TMS Discussion: Lorde's New Album Cycle, Cringe or Enlightening?
(Universal Music Group)
I don’t know if my age has finally caught up to me, but I’m just not feeling whatever is going on with modern popstars lately. Whether it’s Sabrina Carpenter’s “This skimpy outfit and sexy pose isn’t for men, they’re very feminist, duh,” schtick to whatever has been occurring with alt-pop critical darling Lorde this summer. Unlike Sabrina, whom I can only roll my eyes at ultimately, I feel a strange mix of concern and second-hand awkwardness with how the current press has gone for Lorde’s new album ‘Virgin.’ Sabrina, I feel, is mostly a willing participant in the publicity machine, and we’ll just have to wait and see how that pans out for her. With Lorde, I think this is a case of maybe not enough PR or management neglecting to oversee how she’s coming across in print. Her interview for Rolling Stone last month, in particular, probably revealed much more than any fan or reader really needed to know about the music artist. Lorde, birth name Ella Yelich-O’Connor, is lucky in that she’s almost 30 and beat the stereotype of teen popstars trying hard to break away from their juvenile images with over sexualization and getting hooked on hard drugs. But on the other hand, there also seems to be a bit of arrested development elsewhere. The wide-eyed brunette was never a hyper feminine teen starlet like Britney Spears or Miley Cyrus, instead having more of a Patti Smith or Kate Bush vibe with both her music and aesthetic. This is the same young girl David Bowie famously praised before his death in 2016. But like a lot of artists who start out really young, how do you follow up your debut, ‘Pure Heroine’ (2013), which is already considered a triumph and modern classic upon arrival? Especially when new, young, edgy pop girls like Billie Eilish and Olivia Rodrigo quickly overtook the same position into the next decade? For a while, Lorde was that pop alternative with ‘Pure Heroine,’ ‘Melodrama’ (2017), and the soundtrack for Francis Lawrence’s The Hunger Games: Mockingjay—Part 1 (2014). But with the disappointing reception to her third LP, ‘Solar Power’ (2021), many—including myself—wondered if the prime of her A-list relevancy is beginning to wane.

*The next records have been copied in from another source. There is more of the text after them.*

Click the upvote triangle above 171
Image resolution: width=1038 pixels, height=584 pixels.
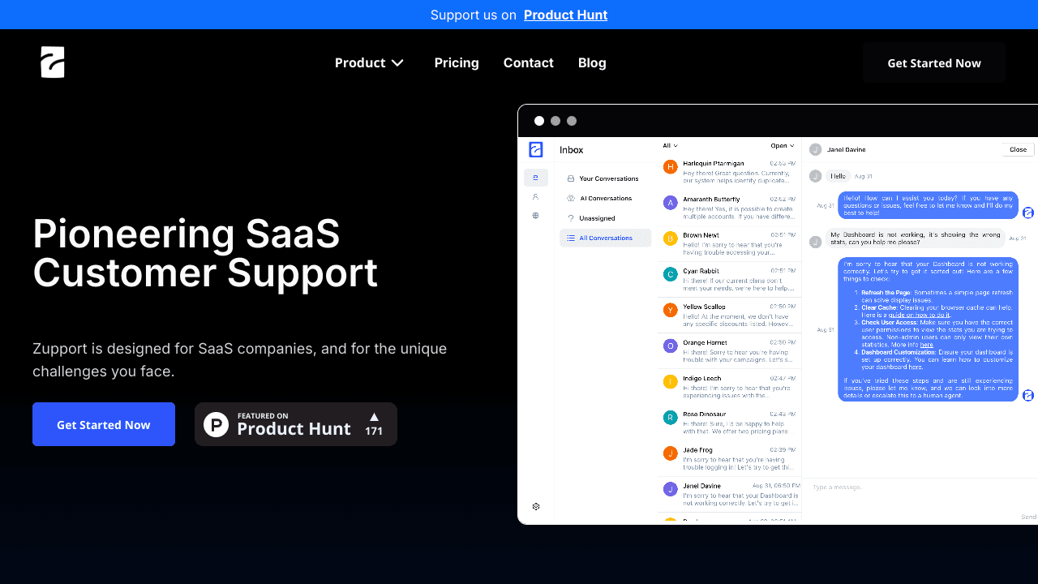pyautogui.click(x=374, y=416)
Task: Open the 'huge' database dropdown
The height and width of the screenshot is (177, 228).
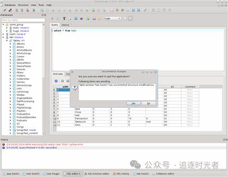Action: point(112,19)
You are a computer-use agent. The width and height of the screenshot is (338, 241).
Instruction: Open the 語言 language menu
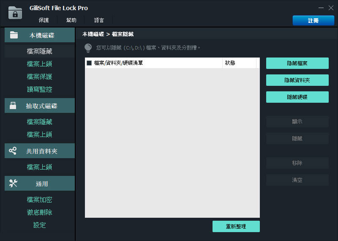point(99,20)
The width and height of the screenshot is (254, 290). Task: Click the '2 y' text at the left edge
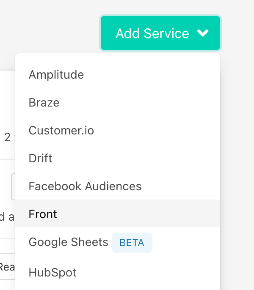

For the record, I don’t think Lorde is going to go through a public breakdown like Britney did or anything, in fact I think the opposite is happening. The aesthetic for ‘Virgin’ features very technical nudity from an X-ray of the inside of a pelvis as the cover art, to a vinyl sleeve featuring a photo of a bare pubic bush inside transparent, plastic pants. Not exactly a Playboy centerfold. It’s more personal and confident. THIS is the kind of subversive nudeness feminists are more likely to support. At most, the imagery just comes across a little pretentious, which to be fair, some have already joked about.
(Leon Neal)
The first two singles from ‘Virgin,’ ‘What was That?’ and ‘Man of the Year,’ have been doing well on the charts and the album reviews are solid too. In fact, I might have jumped the gun assuming her prime was over, as the present results are artistically proving otherwise. But the problem isn’t really the record, but more like how she’s presenting herself while selling it. If Sabrina is burying her head in the sane in response to her own controversial criticism, Lorde is doubling down on oversharing things that are TMI or not as deep as she thinks they are.
In the Rolling Stone piece, she shared some private details like how she hasn’t been on birth control for a while, doesn’t feel like she conforms to traditional gender values, regrets past relationships with older men. This is cool. This is normal and feels relatable. But then there’s a bunch of other, really messy things Lorde discussed too. Like admitting how “right-winged programming” is what initially convinced her to go off birth control, but she still thinks she made the right choice because now she feels ‘feminine’ again. Or how one of her current obsessions is with the infamous 1995 Tommy Lee/Pamela Anderson sex tape after she watched it while tripping on MDMA, and insists psychedelics assisted therapy is amazing. Maybe I’m just getting cranky, I don’t feel like any of this really needed to be shared? This sounds more like something you chat with a close friend in private about than with the whole world. The part about enjoying the Pam/Tommy sex tape is especially egregious since Pamela has been so vocal about disowning that video and not wanting any attention on it. I naturally understand wanting to share how comfortable you feel in your own skin, but the drugs and sex tape just seems exactly like the sort of thing you cringe at a decade later while looking back on your youth. This on top of all the artsy nudity and avant-garde music videos throughout the ‘Virgin’ roll out comes off just a little cringe-y and hipster-y. But I’ve also been wrong before and like I mentioned, Lorde’s word-vomit presently hasn’t appeared to affect her latest releases. Many celebrities have outlasted bad press in the past too. The Stone piece could just be an awkward fluke, and Lorde really is still the cool, hip artist we all know and love, and hopefully I’m just encompassing that one “Simpsons” meme of Abe yelling at clouds.